A Badly Named Blog


Monday, September 14th, 2009

Oh lookee here.  A lonely blog that no one updates.  Mostly I just don’t relate to it anymore.  It started when I lived (sorta) and worked in the city.  Now neither of those are true.  One nervous breakdown later and now I live in the middle of freakin’ nowhere, play humble servant and domestic diva to three skinny dogs, two fat cats, and two juvenile man-children.  The only vestiges of city life that remain are my love for vintage fashion, leopard prints, dancing and designer shoes.  Evolution of a bloggess!

As such, the blog should really be called “Jenn:  Intergalactic Princess, Domestic Diva, Rural Fashionista, Glamorous Naturalist, Political Muse, Salsa Wannabe, and Generally, All-around Fabulous Girl (FG).  I’ll have to see if Beth the Web Goddess can fit that on the banner.    I can make great jewelry, and give advice on anything to anyone but myself.

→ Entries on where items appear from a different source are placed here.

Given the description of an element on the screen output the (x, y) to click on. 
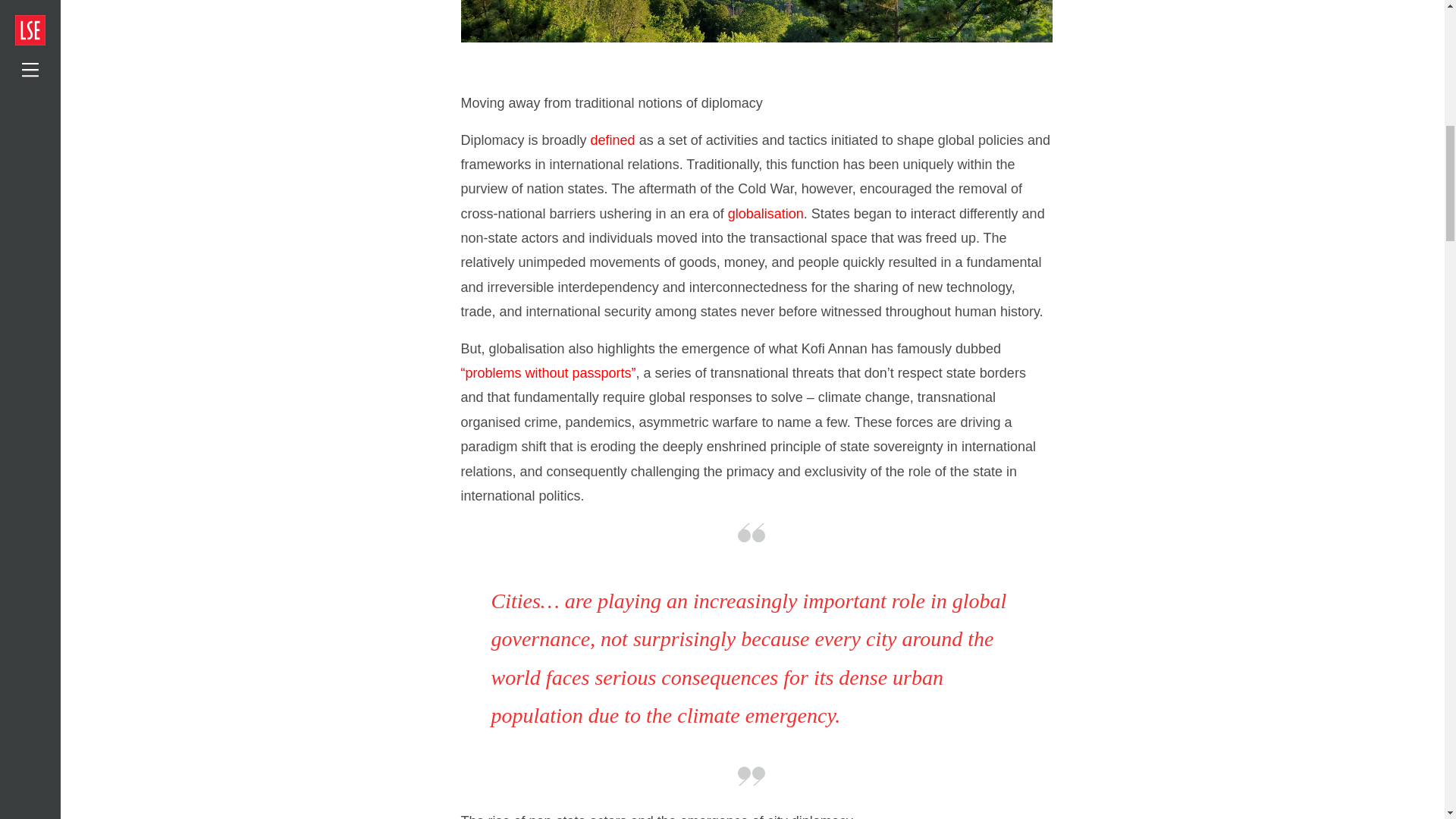
defined (612, 140)
globalisation (765, 213)
Given the description of an element on the screen output the (x, y) to click on. 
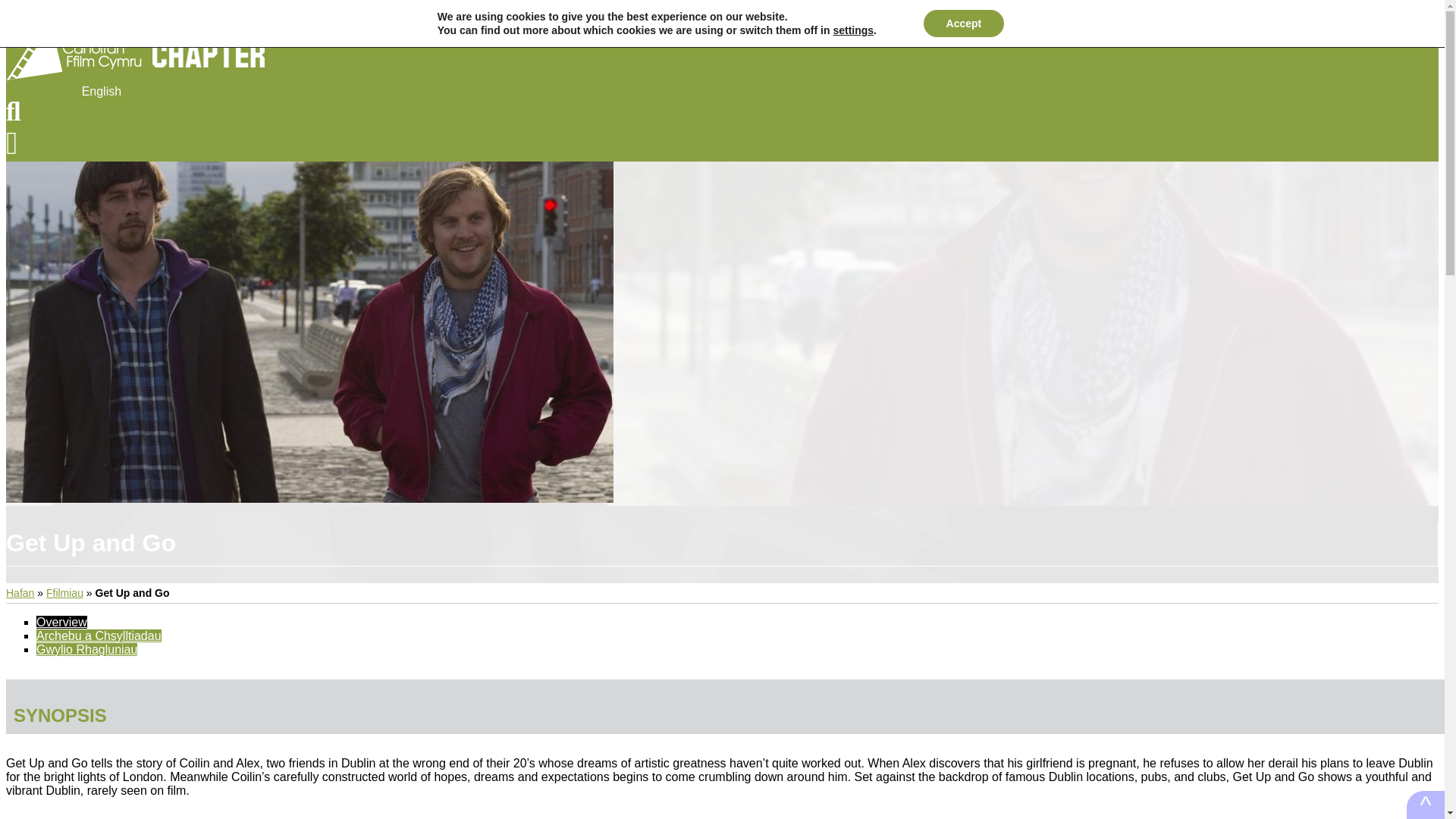
settings (852, 29)
Mewngofnodi (43, 91)
Ffilmiau (64, 592)
Accept (963, 22)
Archebu a Chsylltiadau (98, 635)
Go to top of the page (1425, 805)
English (100, 91)
Overview (61, 621)
Hafan (19, 592)
Gwylio Rhagluniau (86, 649)
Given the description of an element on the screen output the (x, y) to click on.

For example.  One of the morning shows today ran a segment wherein the point was that olive oil is good for your hair if you have frizzy flyaways, which I do.  So I added a little EVOO to the morning routine.  When I was done, I felt like I was missing some essential ingredients, like garlic and sun-dried tomatoes.  Decidedly my hair is NOT frizzy, but I do smell like an Italian bistro, and I’m attracting white-aproned waiters with bottles of red wine.

According to my Nervous Breakdown doctor, I need to view the world more holistically.  Observe the world around me and process the details.  Today I took Skinny Dog #2 (aka Tara) and we went for a nature walk.  We observed a Very Angry Stellar’s Jay, three garter snakes and a badly groomed standard poodle.  The real zen from the walk came from picking snow berries and stomping on them.  I used to do this as a kid, and it’s still fun.  They make a quite satisfying noise when they pop underfoot.  Nature’s bubble wrap.

2 Responses to “A Badly Named Blog”

  1. Janet Stritychuk Says:

    And you didn’t bring the skull back for me?

  2. Jennifer Says:

    I can go get it – I suppose it could be a cat. Hard to tell.